#### WHAT IS NEEDED
Please return each record exactly, leaving nothing out.

Collected data
- - - -
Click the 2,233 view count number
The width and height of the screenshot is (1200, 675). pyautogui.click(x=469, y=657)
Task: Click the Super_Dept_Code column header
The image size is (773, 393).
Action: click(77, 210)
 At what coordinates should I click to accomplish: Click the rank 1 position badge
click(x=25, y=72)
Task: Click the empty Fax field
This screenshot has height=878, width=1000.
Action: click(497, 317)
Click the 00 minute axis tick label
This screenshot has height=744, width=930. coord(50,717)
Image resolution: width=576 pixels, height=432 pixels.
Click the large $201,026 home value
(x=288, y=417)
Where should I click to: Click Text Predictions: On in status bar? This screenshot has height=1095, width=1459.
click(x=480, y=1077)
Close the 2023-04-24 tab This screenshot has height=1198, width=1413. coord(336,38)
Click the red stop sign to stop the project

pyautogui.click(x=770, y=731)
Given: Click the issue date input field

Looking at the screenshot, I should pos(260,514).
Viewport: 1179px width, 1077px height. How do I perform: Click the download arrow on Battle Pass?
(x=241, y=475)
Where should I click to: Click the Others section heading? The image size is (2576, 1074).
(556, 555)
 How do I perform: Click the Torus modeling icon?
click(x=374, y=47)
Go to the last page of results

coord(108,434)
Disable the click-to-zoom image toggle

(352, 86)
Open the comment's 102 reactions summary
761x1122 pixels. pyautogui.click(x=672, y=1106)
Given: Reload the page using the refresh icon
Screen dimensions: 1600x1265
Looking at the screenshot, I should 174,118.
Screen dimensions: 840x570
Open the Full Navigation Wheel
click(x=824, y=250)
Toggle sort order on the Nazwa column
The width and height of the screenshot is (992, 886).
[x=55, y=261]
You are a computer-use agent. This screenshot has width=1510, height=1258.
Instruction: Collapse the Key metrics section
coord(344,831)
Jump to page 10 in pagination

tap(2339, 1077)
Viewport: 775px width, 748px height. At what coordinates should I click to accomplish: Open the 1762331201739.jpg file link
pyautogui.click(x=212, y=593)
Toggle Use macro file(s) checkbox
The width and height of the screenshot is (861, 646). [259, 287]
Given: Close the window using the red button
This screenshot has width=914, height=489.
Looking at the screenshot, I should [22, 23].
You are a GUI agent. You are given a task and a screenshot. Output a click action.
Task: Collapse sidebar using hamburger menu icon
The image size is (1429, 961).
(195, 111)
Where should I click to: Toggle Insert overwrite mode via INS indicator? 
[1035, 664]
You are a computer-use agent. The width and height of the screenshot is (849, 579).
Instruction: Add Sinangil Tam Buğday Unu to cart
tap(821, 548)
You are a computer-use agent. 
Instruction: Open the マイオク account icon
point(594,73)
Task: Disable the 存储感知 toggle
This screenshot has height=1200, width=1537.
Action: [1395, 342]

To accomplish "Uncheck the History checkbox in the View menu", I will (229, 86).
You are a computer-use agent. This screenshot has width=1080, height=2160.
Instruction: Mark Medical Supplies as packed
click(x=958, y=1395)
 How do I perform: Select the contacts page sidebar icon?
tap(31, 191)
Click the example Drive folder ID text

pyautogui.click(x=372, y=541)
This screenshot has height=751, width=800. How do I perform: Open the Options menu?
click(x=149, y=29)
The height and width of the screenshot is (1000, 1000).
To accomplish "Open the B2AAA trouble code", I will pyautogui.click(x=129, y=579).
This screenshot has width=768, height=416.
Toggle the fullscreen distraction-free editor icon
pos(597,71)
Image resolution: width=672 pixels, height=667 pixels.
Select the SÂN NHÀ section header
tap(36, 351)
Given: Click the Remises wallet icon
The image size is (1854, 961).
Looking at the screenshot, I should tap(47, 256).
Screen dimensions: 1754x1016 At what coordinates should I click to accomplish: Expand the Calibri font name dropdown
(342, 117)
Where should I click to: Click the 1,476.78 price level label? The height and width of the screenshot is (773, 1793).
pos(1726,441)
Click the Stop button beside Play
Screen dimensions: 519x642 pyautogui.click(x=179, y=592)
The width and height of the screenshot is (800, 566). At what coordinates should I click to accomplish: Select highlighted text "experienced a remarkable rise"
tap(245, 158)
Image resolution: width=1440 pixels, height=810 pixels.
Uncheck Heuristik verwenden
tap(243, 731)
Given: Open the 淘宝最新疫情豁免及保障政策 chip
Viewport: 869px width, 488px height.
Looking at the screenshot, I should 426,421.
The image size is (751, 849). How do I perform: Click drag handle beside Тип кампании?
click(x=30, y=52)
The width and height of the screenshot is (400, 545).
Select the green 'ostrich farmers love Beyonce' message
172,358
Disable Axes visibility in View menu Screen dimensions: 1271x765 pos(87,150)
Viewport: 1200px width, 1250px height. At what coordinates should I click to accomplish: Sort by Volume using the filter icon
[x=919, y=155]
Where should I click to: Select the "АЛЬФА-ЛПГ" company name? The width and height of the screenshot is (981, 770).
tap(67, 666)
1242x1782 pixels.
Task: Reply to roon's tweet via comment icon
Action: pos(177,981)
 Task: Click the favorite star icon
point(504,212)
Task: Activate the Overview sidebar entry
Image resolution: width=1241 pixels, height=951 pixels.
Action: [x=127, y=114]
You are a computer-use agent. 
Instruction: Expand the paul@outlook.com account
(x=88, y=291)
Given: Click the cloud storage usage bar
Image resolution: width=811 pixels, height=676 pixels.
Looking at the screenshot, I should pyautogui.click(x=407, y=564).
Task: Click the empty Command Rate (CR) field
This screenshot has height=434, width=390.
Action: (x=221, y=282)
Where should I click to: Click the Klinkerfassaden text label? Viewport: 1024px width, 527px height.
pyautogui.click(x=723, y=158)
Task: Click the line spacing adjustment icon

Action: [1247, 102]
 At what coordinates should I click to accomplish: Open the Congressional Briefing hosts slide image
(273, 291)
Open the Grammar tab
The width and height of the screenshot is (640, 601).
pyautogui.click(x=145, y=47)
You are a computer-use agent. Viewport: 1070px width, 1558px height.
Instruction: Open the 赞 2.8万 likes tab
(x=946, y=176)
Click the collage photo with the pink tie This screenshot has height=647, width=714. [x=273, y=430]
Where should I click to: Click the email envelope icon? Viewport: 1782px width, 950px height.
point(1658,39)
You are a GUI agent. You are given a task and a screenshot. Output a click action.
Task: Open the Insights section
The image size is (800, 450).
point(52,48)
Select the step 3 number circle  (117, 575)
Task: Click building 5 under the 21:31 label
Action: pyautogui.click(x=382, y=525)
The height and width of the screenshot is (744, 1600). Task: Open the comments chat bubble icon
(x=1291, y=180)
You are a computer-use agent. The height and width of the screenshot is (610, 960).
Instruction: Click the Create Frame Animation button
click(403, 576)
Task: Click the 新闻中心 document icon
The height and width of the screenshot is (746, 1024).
- - - -
#### RESULT FOR THIS TASK
Click the 2,233 view count number
The width and height of the screenshot is (1200, 675). pyautogui.click(x=469, y=657)
Task: Click the Super_Dept_Code column header
The image size is (773, 393).
Action: click(77, 210)
 At what coordinates should I click to accomplish: Click the rank 1 position badge
click(x=25, y=72)
Task: Click the empty Fax field
This screenshot has height=878, width=1000.
Action: click(497, 317)
Click the 00 minute axis tick label
This screenshot has height=744, width=930. coord(50,717)
Image resolution: width=576 pixels, height=432 pixels.
Click the large $201,026 home value
(x=288, y=417)
Where should I click to: Click Text Predictions: On in status bar? This screenshot has height=1095, width=1459.
click(x=480, y=1077)
Close the 2023-04-24 tab This screenshot has height=1198, width=1413. coord(336,38)
Click the red stop sign to stop the project

pyautogui.click(x=770, y=731)
Given: Click the issue date input field

Looking at the screenshot, I should pos(260,514).
Viewport: 1179px width, 1077px height. How do I perform: Click the download arrow on Battle Pass?
(x=241, y=475)
Where should I click to: Click the Others section heading? The image size is (2576, 1074).
(556, 555)
 How do I perform: Click the Torus modeling icon?
click(x=374, y=47)
Go to the last page of results

coord(108,434)
Disable the click-to-zoom image toggle

(352, 86)
Open the comment's 102 reactions summary
761x1122 pixels. pyautogui.click(x=672, y=1106)
Given: Reload the page using the refresh icon
Screen dimensions: 1600x1265
Looking at the screenshot, I should 174,118.
Screen dimensions: 840x570
Open the Full Navigation Wheel
click(x=824, y=250)
Toggle sort order on the Nazwa column
The width and height of the screenshot is (992, 886).
[x=55, y=261]
You are a computer-use agent. This screenshot has width=1510, height=1258.
Instruction: Collapse the Key metrics section
coord(344,831)
Jump to page 10 in pagination

tap(2339, 1077)
Viewport: 775px width, 748px height. At what coordinates should I click to accomplish: Open the 1762331201739.jpg file link
pyautogui.click(x=212, y=593)
Toggle Use macro file(s) checkbox
The width and height of the screenshot is (861, 646). [259, 287]
Given: Close the window using the red button
This screenshot has width=914, height=489.
Looking at the screenshot, I should [22, 23].
You are a GUI agent. You are given a task and a screenshot. Output a click action.
Task: Collapse sidebar using hamburger menu icon
The image size is (1429, 961).
(195, 111)
Where should I click to: Toggle Insert overwrite mode via INS indicator? 
[1035, 664]
You are a computer-use agent. The width and height of the screenshot is (849, 579).
Instruction: Add Sinangil Tam Buğday Unu to cart
tap(821, 548)
You are a computer-use agent. 
Instruction: Open the マイオク account icon
point(594,73)
Task: Disable the 存储感知 toggle
This screenshot has height=1200, width=1537.
Action: [1395, 342]

To accomplish "Uncheck the History checkbox in the View menu", I will (229, 86).
You are a computer-use agent. This screenshot has width=1080, height=2160.
Instruction: Mark Medical Supplies as packed
click(x=958, y=1395)
 How do I perform: Select the contacts page sidebar icon?
tap(31, 191)
Click the example Drive folder ID text

pyautogui.click(x=372, y=541)
This screenshot has height=751, width=800. How do I perform: Open the Options menu?
click(x=149, y=29)
The height and width of the screenshot is (1000, 1000).
To accomplish "Open the B2AAA trouble code", I will pyautogui.click(x=129, y=579).
This screenshot has width=768, height=416.
Toggle the fullscreen distraction-free editor icon
pos(597,71)
Image resolution: width=672 pixels, height=667 pixels.
Select the SÂN NHÀ section header
tap(36, 351)
Given: Click the Remises wallet icon
The image size is (1854, 961).
Looking at the screenshot, I should tap(47, 256).
Screen dimensions: 1754x1016 At what coordinates should I click to accomplish: Expand the Calibri font name dropdown
(342, 117)
Where should I click to: Click the 1,476.78 price level label? The height and width of the screenshot is (773, 1793).
pos(1726,441)
Click the Stop button beside Play
Screen dimensions: 519x642 pyautogui.click(x=179, y=592)
The width and height of the screenshot is (800, 566). At what coordinates should I click to accomplish: Select highlighted text "experienced a remarkable rise"
tap(245, 158)
Image resolution: width=1440 pixels, height=810 pixels.
Uncheck Heuristik verwenden
tap(243, 731)
Given: Open the 淘宝最新疫情豁免及保障政策 chip
Viewport: 869px width, 488px height.
Looking at the screenshot, I should 426,421.
The image size is (751, 849). How do I perform: Click drag handle beside Тип кампании?
click(x=30, y=52)
The width and height of the screenshot is (400, 545).
Select the green 'ostrich farmers love Beyonce' message
172,358
Disable Axes visibility in View menu Screen dimensions: 1271x765 pos(87,150)
Viewport: 1200px width, 1250px height. At what coordinates should I click to accomplish: Sort by Volume using the filter icon
[x=919, y=155]
Where should I click to: Select the "АЛЬФА-ЛПГ" company name? The width and height of the screenshot is (981, 770).
tap(67, 666)
1242x1782 pixels.
Task: Reply to roon's tweet via comment icon
Action: pos(177,981)
 Task: Click the favorite star icon
point(504,212)
Task: Activate the Overview sidebar entry
Image resolution: width=1241 pixels, height=951 pixels.
Action: [x=127, y=114]
You are a computer-use agent. 
Instruction: Expand the paul@outlook.com account
(x=88, y=291)
Given: Click the cloud storage usage bar
Image resolution: width=811 pixels, height=676 pixels.
Looking at the screenshot, I should pyautogui.click(x=407, y=564).
Task: Click the empty Command Rate (CR) field
This screenshot has height=434, width=390.
Action: (x=221, y=282)
Where should I click to: Click the Klinkerfassaden text label? Viewport: 1024px width, 527px height.
pyautogui.click(x=723, y=158)
Task: Click the line spacing adjustment icon

Action: [1247, 102]
 At what coordinates should I click to accomplish: Open the Congressional Briefing hosts slide image
(273, 291)
Open the Grammar tab
The width and height of the screenshot is (640, 601).
pyautogui.click(x=145, y=47)
You are a computer-use agent. Viewport: 1070px width, 1558px height.
Instruction: Open the 赞 2.8万 likes tab
(x=946, y=176)
Click the collage photo with the pink tie This screenshot has height=647, width=714. [x=273, y=430]
Where should I click to: Click the email envelope icon? Viewport: 1782px width, 950px height.
point(1658,39)
You are a GUI agent. You are given a task and a screenshot. Output a click action.
Task: Open the Insights section
The image size is (800, 450).
point(52,48)
Select the step 3 number circle  (117, 575)
Task: Click building 5 under the 21:31 label
Action: pyautogui.click(x=382, y=525)
The height and width of the screenshot is (744, 1600). Task: Open the comments chat bubble icon
(x=1291, y=180)
You are a computer-use agent. The height and width of the screenshot is (610, 960).
Instruction: Click the Create Frame Animation button
click(403, 576)
Task: Click the 新闻中心 document icon
The height and width of the screenshot is (746, 1024).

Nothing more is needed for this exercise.